Task to complete: Reproduce the text of each of the following entries word for word, leaving out the pictures.
══════════════════════════════
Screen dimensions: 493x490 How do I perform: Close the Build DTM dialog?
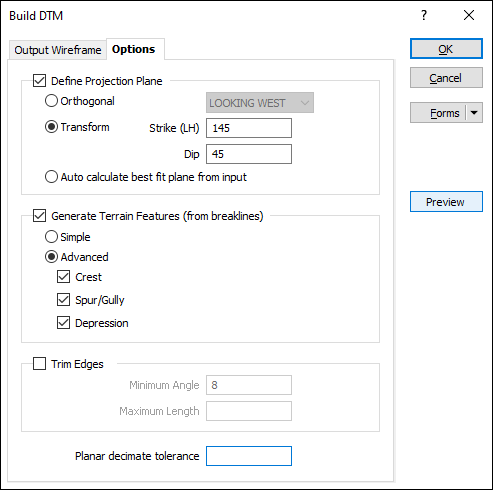pos(469,15)
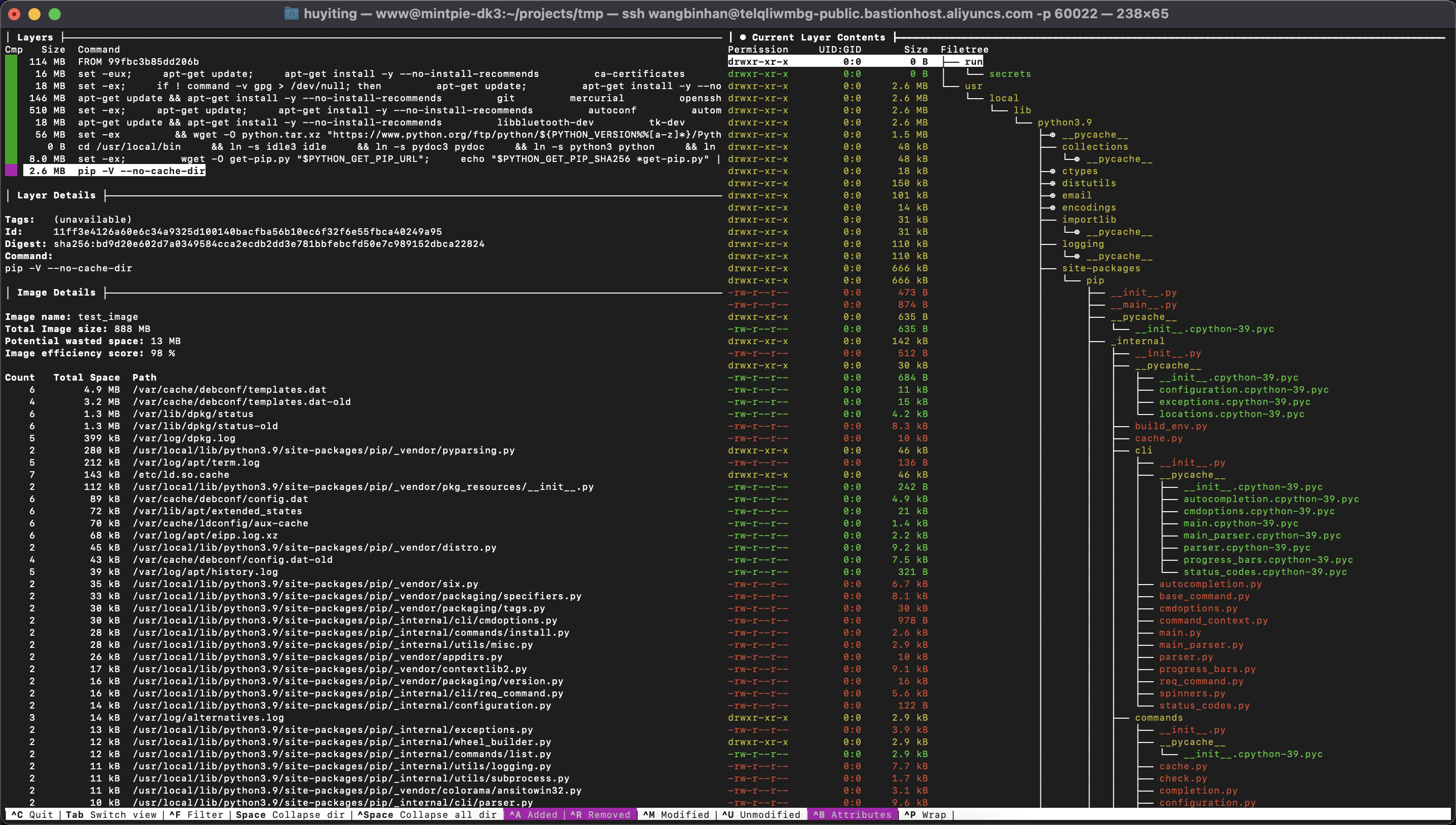Enable the Modified files filter
Screen dimensions: 1456x825
pos(678,815)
══════════════════════════════
Solution for this task:
Screen dimensions: 493x490 How do I perform: Close the Build DTM dialog?
pos(469,15)
Enable the Modified files filter
Screen dimensions: 1456x825
pos(678,815)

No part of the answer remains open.